Entries shown ->
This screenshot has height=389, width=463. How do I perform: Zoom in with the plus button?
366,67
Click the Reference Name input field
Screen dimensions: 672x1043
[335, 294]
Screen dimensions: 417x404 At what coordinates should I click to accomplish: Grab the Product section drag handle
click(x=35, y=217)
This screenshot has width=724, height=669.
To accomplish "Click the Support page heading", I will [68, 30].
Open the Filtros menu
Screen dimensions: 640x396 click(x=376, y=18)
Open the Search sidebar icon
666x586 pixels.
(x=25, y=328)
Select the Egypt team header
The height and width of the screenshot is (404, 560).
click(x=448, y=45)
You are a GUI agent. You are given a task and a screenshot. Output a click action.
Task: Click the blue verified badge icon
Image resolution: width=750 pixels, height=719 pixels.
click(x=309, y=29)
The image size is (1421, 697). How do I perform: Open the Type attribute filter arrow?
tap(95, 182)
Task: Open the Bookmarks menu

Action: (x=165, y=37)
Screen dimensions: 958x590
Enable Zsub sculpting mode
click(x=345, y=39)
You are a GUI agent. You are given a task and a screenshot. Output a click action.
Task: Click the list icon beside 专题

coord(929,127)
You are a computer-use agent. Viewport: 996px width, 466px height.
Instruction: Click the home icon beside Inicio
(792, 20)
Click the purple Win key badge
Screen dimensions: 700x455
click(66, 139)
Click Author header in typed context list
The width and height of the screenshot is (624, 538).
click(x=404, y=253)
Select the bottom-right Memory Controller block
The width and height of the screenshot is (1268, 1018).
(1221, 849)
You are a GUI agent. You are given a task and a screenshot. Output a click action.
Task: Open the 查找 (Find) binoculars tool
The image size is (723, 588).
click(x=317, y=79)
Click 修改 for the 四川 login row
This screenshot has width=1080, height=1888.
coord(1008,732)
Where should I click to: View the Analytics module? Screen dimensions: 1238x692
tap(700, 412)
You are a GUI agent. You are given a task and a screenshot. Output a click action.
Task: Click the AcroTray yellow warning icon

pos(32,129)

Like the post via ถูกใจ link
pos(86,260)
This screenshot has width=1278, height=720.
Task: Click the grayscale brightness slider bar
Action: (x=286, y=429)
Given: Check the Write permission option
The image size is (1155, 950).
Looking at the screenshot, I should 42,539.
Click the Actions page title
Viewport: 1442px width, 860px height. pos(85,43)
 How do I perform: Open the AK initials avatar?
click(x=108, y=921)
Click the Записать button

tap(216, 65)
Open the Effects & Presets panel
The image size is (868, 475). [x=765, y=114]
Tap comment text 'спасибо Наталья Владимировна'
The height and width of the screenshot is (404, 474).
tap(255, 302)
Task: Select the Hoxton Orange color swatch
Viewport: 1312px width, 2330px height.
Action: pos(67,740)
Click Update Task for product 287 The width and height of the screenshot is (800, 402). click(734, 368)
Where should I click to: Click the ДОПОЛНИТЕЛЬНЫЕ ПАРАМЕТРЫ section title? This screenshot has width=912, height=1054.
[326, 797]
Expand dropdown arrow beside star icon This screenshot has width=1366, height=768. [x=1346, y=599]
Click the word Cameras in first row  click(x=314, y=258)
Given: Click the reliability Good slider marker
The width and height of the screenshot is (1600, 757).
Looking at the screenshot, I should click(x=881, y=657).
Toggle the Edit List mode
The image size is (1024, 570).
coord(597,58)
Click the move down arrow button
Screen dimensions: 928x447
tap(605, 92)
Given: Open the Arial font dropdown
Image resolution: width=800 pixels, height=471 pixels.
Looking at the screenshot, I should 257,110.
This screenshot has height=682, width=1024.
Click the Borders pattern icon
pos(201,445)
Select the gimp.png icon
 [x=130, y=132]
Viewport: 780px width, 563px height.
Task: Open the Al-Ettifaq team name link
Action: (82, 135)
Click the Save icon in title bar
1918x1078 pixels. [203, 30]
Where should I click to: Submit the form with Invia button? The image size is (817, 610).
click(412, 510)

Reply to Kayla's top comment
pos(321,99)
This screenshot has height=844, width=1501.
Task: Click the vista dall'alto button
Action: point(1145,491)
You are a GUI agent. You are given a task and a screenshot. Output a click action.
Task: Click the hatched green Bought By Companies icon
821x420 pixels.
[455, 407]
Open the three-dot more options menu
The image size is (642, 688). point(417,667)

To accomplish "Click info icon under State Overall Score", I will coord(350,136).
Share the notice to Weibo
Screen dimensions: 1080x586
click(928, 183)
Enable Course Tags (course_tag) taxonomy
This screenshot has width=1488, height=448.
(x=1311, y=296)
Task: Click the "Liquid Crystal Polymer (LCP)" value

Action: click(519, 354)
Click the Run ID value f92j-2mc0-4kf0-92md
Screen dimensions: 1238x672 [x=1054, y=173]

Task objective -> Return, word for word, the lines of the data above from the line with "Open the Effects & Presets panel" through the line with "Expand dropdown arrow", inclusive.

Reply to the task ->
Open the Effects & Presets panel
The image size is (868, 475). [x=765, y=114]
Tap comment text 'спасибо Наталья Владимировна'
The height and width of the screenshot is (404, 474).
tap(255, 302)
Task: Select the Hoxton Orange color swatch
Viewport: 1312px width, 2330px height.
Action: pos(67,740)
Click Update Task for product 287 The width and height of the screenshot is (800, 402). click(734, 368)
Where should I click to: Click the ДОПОЛНИТЕЛЬНЫЕ ПАРАМЕТРЫ section title? This screenshot has width=912, height=1054.
[326, 797]
Expand dropdown arrow beside star icon This screenshot has width=1366, height=768. [x=1346, y=599]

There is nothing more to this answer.